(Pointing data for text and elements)

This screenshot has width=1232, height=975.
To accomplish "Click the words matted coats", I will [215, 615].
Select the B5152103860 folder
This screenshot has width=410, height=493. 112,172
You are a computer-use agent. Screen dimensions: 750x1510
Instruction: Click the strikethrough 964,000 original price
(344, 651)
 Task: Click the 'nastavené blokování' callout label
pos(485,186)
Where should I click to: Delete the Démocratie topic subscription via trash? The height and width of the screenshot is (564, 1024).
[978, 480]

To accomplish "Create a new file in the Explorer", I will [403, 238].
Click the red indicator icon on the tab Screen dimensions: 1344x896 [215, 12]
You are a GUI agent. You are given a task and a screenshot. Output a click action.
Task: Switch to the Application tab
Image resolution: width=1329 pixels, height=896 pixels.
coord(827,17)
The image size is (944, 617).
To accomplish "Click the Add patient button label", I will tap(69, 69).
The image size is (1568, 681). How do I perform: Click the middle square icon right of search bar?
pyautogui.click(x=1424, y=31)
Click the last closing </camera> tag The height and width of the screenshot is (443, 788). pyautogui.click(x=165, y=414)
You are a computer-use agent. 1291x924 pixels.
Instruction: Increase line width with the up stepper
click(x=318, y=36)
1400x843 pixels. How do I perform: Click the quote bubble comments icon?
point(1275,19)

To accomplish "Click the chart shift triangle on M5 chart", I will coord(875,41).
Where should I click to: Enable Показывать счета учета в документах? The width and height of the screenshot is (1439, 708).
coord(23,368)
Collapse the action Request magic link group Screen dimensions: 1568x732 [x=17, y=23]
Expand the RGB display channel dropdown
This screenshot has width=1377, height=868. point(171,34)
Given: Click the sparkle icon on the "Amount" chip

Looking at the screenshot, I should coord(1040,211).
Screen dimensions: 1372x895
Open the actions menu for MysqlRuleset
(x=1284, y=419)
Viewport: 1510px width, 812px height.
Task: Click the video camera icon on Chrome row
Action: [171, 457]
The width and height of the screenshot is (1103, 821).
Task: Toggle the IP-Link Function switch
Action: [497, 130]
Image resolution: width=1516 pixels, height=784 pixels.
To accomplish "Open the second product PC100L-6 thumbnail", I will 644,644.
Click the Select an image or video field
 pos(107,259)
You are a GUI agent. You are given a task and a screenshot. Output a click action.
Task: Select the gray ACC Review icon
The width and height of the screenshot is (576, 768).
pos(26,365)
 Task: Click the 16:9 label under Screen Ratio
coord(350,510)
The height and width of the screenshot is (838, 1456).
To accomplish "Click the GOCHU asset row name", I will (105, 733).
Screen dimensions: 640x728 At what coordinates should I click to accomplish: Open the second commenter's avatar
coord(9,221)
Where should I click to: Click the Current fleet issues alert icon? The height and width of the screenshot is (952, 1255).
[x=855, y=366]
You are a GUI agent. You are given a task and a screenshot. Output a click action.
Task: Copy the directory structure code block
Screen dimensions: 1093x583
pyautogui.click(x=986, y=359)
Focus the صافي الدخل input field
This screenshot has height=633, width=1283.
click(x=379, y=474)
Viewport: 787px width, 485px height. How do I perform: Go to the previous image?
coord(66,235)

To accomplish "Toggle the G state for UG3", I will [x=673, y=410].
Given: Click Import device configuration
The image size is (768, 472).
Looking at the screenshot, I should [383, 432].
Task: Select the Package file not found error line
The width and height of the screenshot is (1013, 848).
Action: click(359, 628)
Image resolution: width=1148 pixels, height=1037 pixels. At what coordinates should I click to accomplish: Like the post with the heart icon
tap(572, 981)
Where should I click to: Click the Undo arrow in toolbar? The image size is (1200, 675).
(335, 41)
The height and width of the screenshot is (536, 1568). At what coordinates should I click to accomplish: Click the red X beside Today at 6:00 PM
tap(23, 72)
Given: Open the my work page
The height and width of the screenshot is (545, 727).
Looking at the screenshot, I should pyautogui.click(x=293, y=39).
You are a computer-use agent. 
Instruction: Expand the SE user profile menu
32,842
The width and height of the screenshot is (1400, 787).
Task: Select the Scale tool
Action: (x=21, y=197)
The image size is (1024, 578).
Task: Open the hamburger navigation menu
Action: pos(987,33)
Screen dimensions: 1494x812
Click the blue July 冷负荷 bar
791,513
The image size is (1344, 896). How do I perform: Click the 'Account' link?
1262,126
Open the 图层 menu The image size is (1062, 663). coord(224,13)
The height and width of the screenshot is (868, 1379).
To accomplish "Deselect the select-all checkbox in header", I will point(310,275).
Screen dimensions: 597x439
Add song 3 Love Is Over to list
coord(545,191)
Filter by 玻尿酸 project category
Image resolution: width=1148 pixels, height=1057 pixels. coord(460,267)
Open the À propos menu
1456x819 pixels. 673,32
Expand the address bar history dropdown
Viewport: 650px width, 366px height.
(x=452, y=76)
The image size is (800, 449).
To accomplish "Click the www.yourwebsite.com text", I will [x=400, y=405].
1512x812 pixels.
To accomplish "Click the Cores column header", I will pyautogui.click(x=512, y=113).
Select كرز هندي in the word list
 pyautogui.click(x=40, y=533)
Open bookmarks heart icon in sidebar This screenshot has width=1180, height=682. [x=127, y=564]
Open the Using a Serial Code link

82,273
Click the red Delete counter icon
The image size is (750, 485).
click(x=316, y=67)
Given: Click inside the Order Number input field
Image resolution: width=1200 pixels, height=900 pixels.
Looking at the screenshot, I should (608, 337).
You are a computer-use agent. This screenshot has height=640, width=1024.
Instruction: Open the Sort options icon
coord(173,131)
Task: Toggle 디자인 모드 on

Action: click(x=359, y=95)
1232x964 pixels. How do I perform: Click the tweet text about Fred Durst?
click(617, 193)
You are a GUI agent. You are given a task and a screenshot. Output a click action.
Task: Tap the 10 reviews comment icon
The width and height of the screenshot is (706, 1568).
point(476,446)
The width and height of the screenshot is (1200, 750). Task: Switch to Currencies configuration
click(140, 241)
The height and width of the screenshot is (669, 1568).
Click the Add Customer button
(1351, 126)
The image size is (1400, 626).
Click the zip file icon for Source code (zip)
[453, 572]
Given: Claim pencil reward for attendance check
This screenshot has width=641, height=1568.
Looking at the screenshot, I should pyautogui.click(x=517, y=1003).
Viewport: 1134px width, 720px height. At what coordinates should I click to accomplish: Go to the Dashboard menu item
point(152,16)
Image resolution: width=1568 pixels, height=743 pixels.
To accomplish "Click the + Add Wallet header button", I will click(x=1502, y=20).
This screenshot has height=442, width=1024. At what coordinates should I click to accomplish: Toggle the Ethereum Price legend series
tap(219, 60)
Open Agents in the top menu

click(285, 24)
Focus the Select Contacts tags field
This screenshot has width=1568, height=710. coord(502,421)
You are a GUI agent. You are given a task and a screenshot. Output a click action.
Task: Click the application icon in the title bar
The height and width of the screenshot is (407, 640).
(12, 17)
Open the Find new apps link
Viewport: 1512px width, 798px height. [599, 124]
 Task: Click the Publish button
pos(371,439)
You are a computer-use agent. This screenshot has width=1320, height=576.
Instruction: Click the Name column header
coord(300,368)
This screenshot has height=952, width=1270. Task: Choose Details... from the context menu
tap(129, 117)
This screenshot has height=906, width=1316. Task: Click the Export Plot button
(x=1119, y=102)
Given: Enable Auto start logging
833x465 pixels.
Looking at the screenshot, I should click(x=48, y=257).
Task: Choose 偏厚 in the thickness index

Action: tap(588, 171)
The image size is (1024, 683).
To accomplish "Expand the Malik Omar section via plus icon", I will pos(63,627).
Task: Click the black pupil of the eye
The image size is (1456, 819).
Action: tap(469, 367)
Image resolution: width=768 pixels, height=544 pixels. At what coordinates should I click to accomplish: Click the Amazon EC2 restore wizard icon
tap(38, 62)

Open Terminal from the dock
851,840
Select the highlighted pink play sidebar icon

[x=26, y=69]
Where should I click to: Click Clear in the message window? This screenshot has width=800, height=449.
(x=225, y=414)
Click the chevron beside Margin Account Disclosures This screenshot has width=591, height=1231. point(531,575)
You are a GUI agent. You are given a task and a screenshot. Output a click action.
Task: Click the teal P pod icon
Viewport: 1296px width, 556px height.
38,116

To do: Reproduce the data from the line with "This screenshot has height=906, width=1316." up to and including the line with "Action: tap(469, 367)", substituting "Instruction" for each occurrence of "Task" and keeping everything else the same.

Expected answer:
This screenshot has height=906, width=1316. Instruction: Click the Export Plot button
(x=1119, y=102)
Given: Enable Auto start logging
833x465 pixels.
Looking at the screenshot, I should click(x=48, y=257).
Instruction: Choose 偏厚 in the thickness index

Action: tap(588, 171)
The image size is (1024, 683).
To accomplish "Expand the Malik Omar section via plus icon", I will pos(63,627).
Instruction: Click the black pupil of the eye
The image size is (1456, 819).
Action: tap(469, 367)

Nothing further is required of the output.